§ **The records**
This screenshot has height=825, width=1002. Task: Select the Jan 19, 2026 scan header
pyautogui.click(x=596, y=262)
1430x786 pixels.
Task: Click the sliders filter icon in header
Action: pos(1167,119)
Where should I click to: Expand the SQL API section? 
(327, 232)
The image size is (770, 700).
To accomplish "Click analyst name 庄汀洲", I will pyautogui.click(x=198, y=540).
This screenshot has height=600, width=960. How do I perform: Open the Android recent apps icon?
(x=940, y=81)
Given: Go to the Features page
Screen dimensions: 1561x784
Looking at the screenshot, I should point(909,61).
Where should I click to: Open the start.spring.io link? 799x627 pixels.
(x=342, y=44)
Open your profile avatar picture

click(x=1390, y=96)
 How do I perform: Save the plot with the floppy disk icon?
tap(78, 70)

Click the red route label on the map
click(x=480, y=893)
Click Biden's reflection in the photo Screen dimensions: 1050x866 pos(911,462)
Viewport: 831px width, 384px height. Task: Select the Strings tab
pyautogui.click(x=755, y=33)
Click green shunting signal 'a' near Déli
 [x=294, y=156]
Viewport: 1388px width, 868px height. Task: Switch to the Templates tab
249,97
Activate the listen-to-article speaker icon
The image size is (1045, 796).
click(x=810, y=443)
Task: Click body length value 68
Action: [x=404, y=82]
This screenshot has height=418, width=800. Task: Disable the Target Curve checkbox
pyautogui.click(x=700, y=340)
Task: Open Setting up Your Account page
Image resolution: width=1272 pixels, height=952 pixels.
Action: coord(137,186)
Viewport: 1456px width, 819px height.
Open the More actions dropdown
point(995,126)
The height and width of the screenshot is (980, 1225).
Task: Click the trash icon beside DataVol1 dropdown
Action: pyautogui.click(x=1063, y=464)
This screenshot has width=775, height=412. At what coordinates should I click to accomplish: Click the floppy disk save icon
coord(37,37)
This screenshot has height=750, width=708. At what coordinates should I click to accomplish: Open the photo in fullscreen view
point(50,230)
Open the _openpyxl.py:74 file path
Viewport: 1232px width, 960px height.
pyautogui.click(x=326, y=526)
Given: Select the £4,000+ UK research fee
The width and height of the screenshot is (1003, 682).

§ **Task goal**
Reproduce every one of the records above verbatim, without altering any character.

§ **Worked answer**
This screenshot has height=825, width=1002. Task: Select the Jan 19, 2026 scan header
pyautogui.click(x=596, y=262)
1430x786 pixels.
Task: Click the sliders filter icon in header
Action: pos(1167,119)
Where should I click to: Expand the SQL API section? 
(327, 232)
The image size is (770, 700).
To accomplish "Click analyst name 庄汀洲", I will pyautogui.click(x=198, y=540).
This screenshot has height=600, width=960. How do I perform: Open the Android recent apps icon?
(x=940, y=81)
Given: Go to the Features page
Screen dimensions: 1561x784
Looking at the screenshot, I should point(909,61).
Where should I click to: Open the start.spring.io link? 799x627 pixels.
(x=342, y=44)
Open your profile avatar picture

click(x=1390, y=96)
 How do I perform: Save the plot with the floppy disk icon?
tap(78, 70)

Click the red route label on the map
click(x=480, y=893)
Click Biden's reflection in the photo Screen dimensions: 1050x866 pos(911,462)
Viewport: 831px width, 384px height. Task: Select the Strings tab
pyautogui.click(x=755, y=33)
Click green shunting signal 'a' near Déli
 [x=294, y=156]
Viewport: 1388px width, 868px height. Task: Switch to the Templates tab
249,97
Activate the listen-to-article speaker icon
The image size is (1045, 796).
click(x=810, y=443)
Task: Click body length value 68
Action: [x=404, y=82]
This screenshot has height=418, width=800. Task: Disable the Target Curve checkbox
pyautogui.click(x=700, y=340)
Task: Open Setting up Your Account page
Image resolution: width=1272 pixels, height=952 pixels.
Action: coord(137,186)
Viewport: 1456px width, 819px height.
Open the More actions dropdown
point(995,126)
The height and width of the screenshot is (980, 1225).
Task: Click the trash icon beside DataVol1 dropdown
Action: pyautogui.click(x=1063, y=464)
This screenshot has width=775, height=412. At what coordinates should I click to accomplish: Click the floppy disk save icon
coord(37,37)
This screenshot has height=750, width=708. At what coordinates should I click to accomplish: Open the photo in fullscreen view
point(50,230)
Open the _openpyxl.py:74 file path
Viewport: 1232px width, 960px height.
pyautogui.click(x=326, y=526)
Given: Select the £4,000+ UK research fee
The width and height of the screenshot is (1003, 682).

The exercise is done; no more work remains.